I'm sitting on the plane heading to Kolkata. It feels like I am in this gap of time and space, between somewhere I know and somewhere I don't know. Between people I know and those I have not yet met. What if I am not here at all? Living in an airplane is s good as living nowhere. I am not at my place of departure, nor have I reached my destination. I have no world of my own, only the space and vehicle around me that defines the path of my travel. It is a strange existential crisis. I have left Pittsburgh and Connecticut as my homes, hoping to call India home for the next 6 months.

As I embark on this journey of adventure, service, or, perhaps most accurately, discovery, I am terrified. But it is not a fear of the sea of microbes into which I am throwing my unprepared body, or teaching children having no formal training, or even the uncertainty of a completely new place. Indeed, I am so excited by the challenge of being confronted with problems, meeting new people, and offering what I can to help them. I am not afraid of the culture, the men, the food, the weather, or the language; on the contrary, I embrace them. I am not afraaid of leaving behind the comforts of my daily life for a while, even the people will be there when I return. I am not even afraid of failing, because I know that I enter this experience as a learner. I will make the best of it by tackling the tasks before me with my entire soul.

What truly terrifies me is my own naivete. In other words, I know too well that, well, that I don't know. The future is entirely uncertain, and has a lot to do with my own initiative, perseverence, and strength of heart. In thinking back on my trip to Ecuador, where I volunteered for a summer teaching hygiene and nutrition to young kids, I believed I was going to improve health, save lives, empower the weak, and confront poverty.
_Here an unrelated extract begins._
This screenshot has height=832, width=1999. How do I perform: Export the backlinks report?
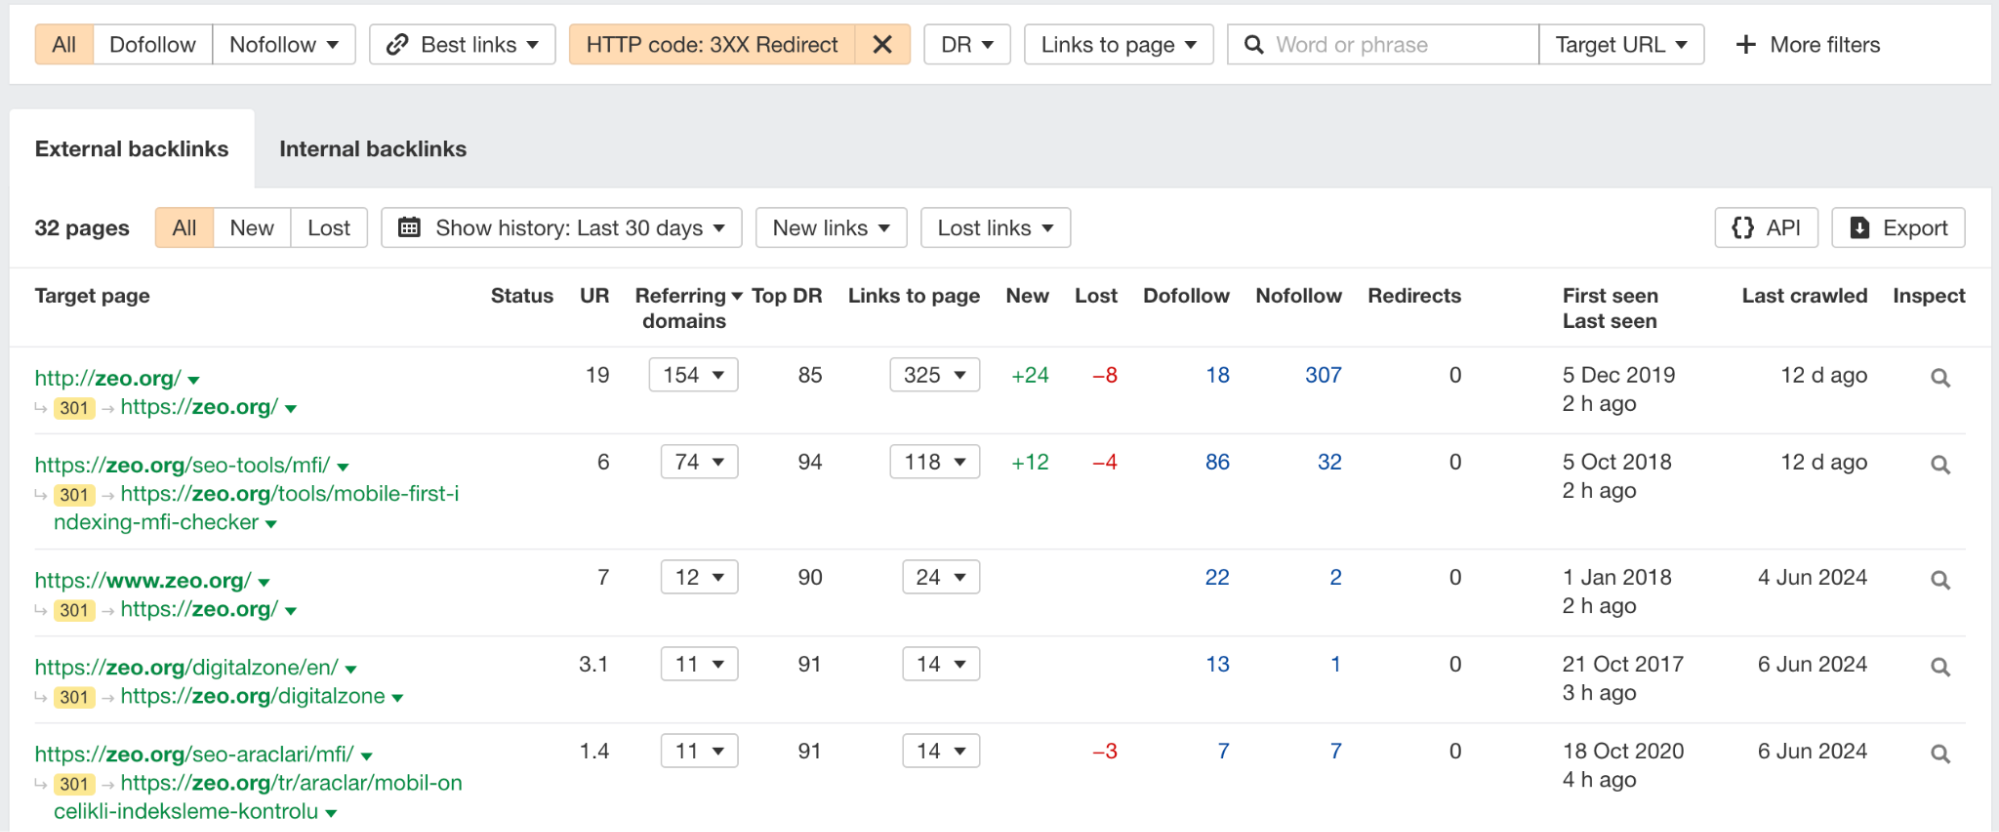1898,228
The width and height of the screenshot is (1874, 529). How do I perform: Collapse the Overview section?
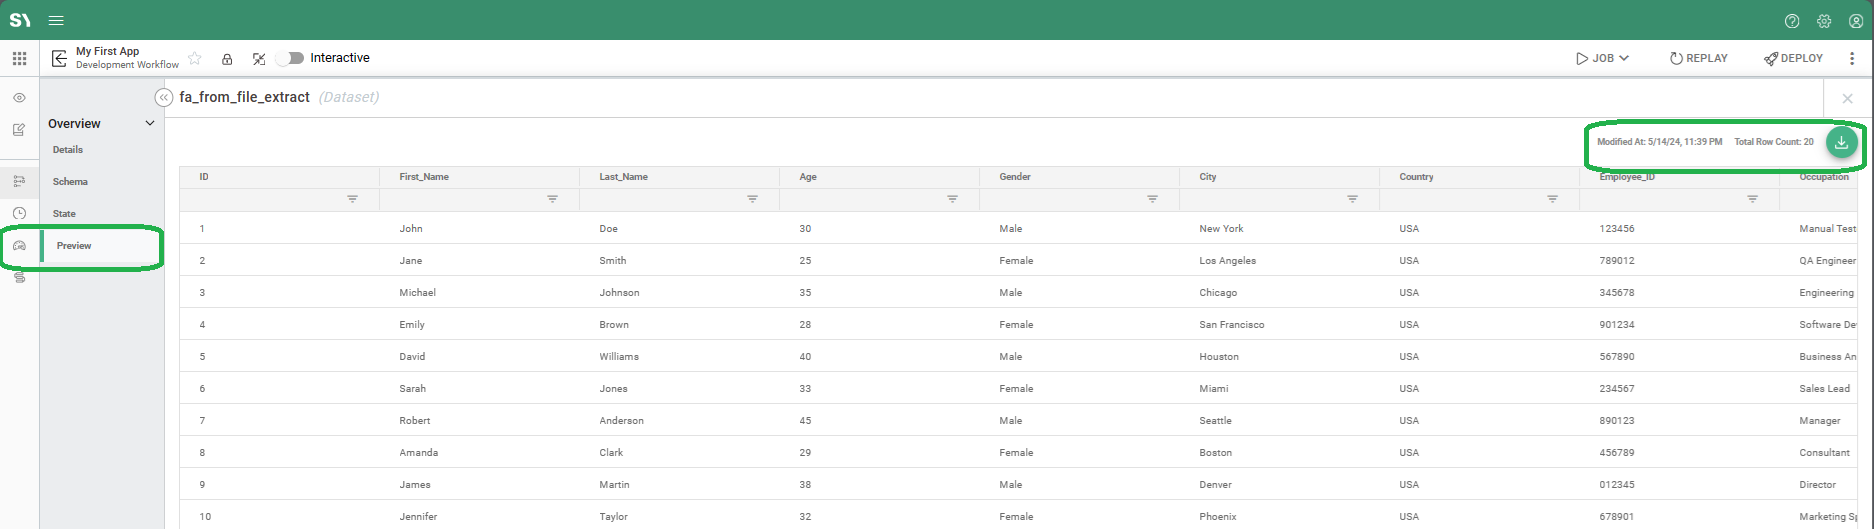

I believed I could change the world in one summer. Granted, I think I made a meaningful difference in many individual lives during those ten weeks. But while I tried to teach, I learned harder lessons about health care, happiness, structural violence, behavior change, human nature, and pride, lessons which, though they were extremely frustrating at the time, have sat with me to make me stronger. The thing is, this time, rather than entering the experience with unabated idealism and impossible standards for myself, I enter it "prepared" in that I expect to confront more of those same hard lessons, except, I am tortured in not knowing yet what they will be.

I can only anxiously antcipate some of these invisible challenges. I will be facing the many diseases that plague the city (for both myself and the patients); whether it is malaria, malnutrition, dengue fever, leprosy, cholera, or giardia, as well as the lack of access to health care to treat these illnesses. I will face a vastly different country with a culture and people that I cannot pretend to understand, and that I can only hope will understand my motivations for being there at all. I am afraid of disillusionment and my own inadequacy. I will be facing the reality of poverty, the horror of disfigurement, the tragedy of abandonment, injustice of inequality, the pain of hatred. I am afraid that confronting these challenges will become an addiction that drives my being. I am afraid that here on this airplane, without borders or definitions, without even an identity or location as I soar over green and blue shapes, without any sense of certainty, is exactly where I should be.